#### EXTRACT
=====

Friday, April 25, 2003

Anzac Biscuits

Another Aussie treat, this time from my Grandma Poss Cookbook (signed by Julie Vivas!). The first time I made this, I accidentally put in 2 tbsn golden syrup instead of 1 (as the original recipe asks) and it was great, so now I always use double the syrup. This recipe is also good for slices.

Makes 36

1 cup rolled oats
1 cup plain flour
1 cup sugar
3/4 cup desiccated coconut
125g butter
2 tablespoons golden syrup
2 tablespoons boiling water
1 1/2 teaspoons bicarbonate of soda

Set the oven to 160ºC. Line 3 cookie/oven trays with non-stick baking paper.
Mix the rolled oats, flour, sugar & coconut in a medium-size bowl.

=====

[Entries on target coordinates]
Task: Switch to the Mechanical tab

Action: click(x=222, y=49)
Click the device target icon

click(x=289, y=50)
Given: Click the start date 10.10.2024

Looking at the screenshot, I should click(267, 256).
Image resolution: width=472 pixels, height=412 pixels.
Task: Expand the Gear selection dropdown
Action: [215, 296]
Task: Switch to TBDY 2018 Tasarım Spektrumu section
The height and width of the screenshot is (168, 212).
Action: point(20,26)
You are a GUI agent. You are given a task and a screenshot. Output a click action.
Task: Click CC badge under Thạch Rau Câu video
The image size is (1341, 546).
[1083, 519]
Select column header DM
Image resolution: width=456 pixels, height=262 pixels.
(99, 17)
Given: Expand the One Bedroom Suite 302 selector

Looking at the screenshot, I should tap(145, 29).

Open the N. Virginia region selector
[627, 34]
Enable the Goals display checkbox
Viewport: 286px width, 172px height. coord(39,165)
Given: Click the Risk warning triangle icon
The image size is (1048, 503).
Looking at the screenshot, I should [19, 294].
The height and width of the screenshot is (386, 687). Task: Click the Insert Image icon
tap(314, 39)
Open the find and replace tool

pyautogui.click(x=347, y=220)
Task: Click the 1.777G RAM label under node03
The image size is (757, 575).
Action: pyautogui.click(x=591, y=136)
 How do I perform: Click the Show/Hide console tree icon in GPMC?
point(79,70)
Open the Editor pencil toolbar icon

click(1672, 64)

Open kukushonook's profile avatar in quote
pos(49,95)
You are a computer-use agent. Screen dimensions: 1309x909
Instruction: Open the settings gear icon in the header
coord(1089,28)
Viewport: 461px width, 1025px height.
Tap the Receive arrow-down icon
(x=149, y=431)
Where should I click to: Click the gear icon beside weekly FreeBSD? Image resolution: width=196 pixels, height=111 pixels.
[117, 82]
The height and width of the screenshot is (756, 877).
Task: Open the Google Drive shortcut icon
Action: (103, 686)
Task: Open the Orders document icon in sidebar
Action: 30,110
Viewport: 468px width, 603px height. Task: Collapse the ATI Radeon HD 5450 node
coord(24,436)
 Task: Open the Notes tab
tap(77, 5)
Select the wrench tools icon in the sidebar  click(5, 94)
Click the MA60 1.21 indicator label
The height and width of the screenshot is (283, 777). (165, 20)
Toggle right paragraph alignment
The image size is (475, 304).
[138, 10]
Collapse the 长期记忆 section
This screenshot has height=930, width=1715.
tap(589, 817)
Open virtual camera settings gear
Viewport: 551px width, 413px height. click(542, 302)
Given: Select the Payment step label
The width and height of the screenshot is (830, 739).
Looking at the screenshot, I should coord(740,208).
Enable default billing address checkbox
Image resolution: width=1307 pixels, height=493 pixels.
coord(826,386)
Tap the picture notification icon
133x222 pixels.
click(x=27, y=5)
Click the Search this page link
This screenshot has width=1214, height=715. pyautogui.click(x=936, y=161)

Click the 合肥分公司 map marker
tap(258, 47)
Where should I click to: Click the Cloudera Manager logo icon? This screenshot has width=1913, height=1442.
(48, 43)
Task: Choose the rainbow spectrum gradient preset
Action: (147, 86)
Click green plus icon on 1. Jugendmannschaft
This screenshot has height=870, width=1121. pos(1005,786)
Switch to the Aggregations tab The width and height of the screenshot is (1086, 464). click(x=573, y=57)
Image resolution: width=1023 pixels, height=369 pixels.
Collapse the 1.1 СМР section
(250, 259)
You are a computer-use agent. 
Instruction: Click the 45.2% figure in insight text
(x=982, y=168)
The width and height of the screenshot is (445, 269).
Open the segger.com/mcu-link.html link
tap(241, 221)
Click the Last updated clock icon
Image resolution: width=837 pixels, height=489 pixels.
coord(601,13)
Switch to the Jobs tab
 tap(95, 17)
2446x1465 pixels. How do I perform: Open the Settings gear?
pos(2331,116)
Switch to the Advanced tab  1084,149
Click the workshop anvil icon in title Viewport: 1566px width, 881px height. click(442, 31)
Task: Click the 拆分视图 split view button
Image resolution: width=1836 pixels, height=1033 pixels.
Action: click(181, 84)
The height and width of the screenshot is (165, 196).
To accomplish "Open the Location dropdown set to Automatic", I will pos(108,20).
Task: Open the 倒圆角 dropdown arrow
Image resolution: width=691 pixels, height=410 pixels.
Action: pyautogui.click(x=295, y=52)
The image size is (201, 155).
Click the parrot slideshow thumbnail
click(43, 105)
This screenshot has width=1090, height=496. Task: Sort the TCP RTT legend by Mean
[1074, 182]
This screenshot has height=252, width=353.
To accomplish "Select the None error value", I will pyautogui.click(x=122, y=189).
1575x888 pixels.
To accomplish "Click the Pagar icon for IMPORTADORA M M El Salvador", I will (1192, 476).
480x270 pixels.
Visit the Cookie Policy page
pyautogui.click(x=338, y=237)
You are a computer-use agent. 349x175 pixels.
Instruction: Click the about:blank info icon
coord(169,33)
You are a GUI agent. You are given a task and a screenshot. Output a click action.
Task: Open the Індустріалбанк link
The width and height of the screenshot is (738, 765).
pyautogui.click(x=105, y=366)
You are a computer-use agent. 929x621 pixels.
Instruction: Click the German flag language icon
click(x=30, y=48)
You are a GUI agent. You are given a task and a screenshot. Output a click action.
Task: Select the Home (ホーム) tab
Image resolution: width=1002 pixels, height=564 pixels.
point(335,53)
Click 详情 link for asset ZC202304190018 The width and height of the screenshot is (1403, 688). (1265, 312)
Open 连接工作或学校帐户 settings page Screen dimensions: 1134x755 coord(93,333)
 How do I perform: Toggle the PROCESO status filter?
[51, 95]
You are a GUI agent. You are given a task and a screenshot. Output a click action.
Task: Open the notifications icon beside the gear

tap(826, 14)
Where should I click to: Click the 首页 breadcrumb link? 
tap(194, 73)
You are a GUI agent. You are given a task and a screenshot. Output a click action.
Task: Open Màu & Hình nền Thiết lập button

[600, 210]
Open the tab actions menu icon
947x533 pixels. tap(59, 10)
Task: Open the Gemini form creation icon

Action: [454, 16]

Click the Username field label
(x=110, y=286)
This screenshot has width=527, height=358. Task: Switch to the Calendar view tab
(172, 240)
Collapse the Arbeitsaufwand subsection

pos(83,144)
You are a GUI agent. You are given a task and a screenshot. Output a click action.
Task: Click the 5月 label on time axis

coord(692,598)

=====

#### WRITTEN REQUEST 1
List every ingredient given in the Anzac biscuits recipe, with its quantity.
#### WRITTEN REQUEST 2
State how many lines of the records contain the word "Instruction". Give only the number.

#### CORRECT RESPONSE 1
1 cup rolled oats
1 cup plain flour
1 cup sugar
3/4 cup desiccated coconut
125g butter
2 tablespoons golden syrup
2 tablespoons boiling water
1 1/2 teaspoons bicarbonate of soda

#### CORRECT RESPONSE 2
4